Although a detailed understanding of VirB2 structural organization in the secretion channel and T pilus will require further investigation, recent advances in knowledge of the structure of the envelope-spanning “core” complex from the pKM101 conjugation system have shed light on the overall T4SS architecture. This “core” complex is composed of 14 copies each of TraN, TraO, and TraF, which are homologs of A. tumefaciens VirB7, VirB9, and VirB10, respectively (11, 29). The core is configured as a large, ring-shaped complex of ∼185 Å in length and width, whose interior chamber ranges from ∼8 nm at the widest point to 5 nm at the IM and 3 nm at the OM (11, 29). The chamber is sufficient in size to accommodate the translocation channel and, possibly, the T pilus (11, 15, 29). In the context of our present findings, we suggest that VirB4 and probably also VirB11 spatially position near or at the base of the core complex where the two ATPases couple pilin extraction to translocation into the core chamber. This fits with earlier evidence for complex formation between VirB10 and the VirB4/VirB11/VirD4 ATPases (3) and with more recently described interaction networks among VirB3, VirB4, VirB5, and VirB8 that have been postulated to be important for T pilus biogenesis (55, 74). Conceivably, these VirB proteins assemble as a substructure within the core chamber, and the membrane-extracted pilin monomers interact dynamically or stably with this substructure to complete channel or pilus morphogenesis.

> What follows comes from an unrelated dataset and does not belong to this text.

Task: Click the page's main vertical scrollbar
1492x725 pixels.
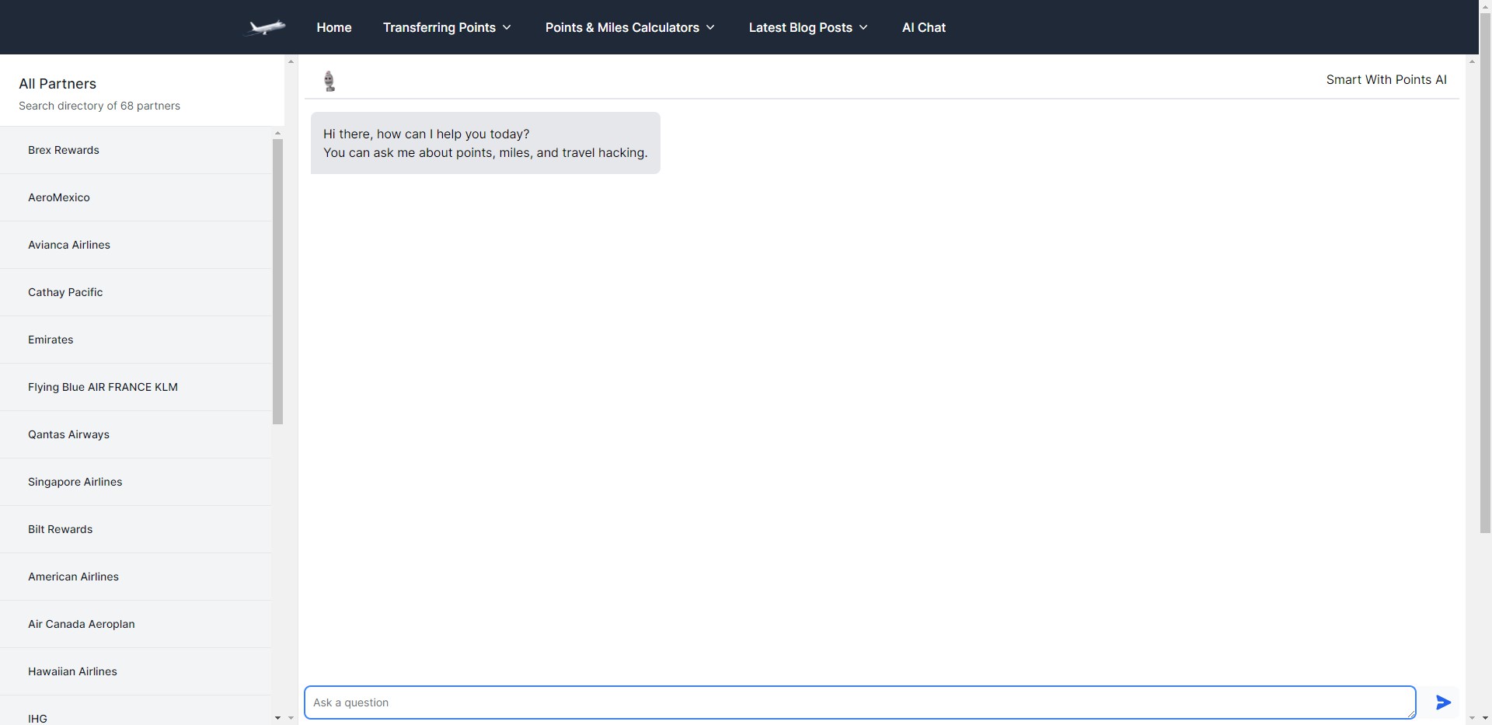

In sum, we have presented evidence for a new function for A. tumefaciens VirB4 as a pilin dislocase. Given that VirB4-like subunits are signatures of all bacterial and archaeal T4SSs (1), it is tempting to propose a universal mechanism in which VirB4-like subunits catalyze the extraction of pilins or other hydrophobic proteins for use in assembly of the extramembranous portions of the translocation channel.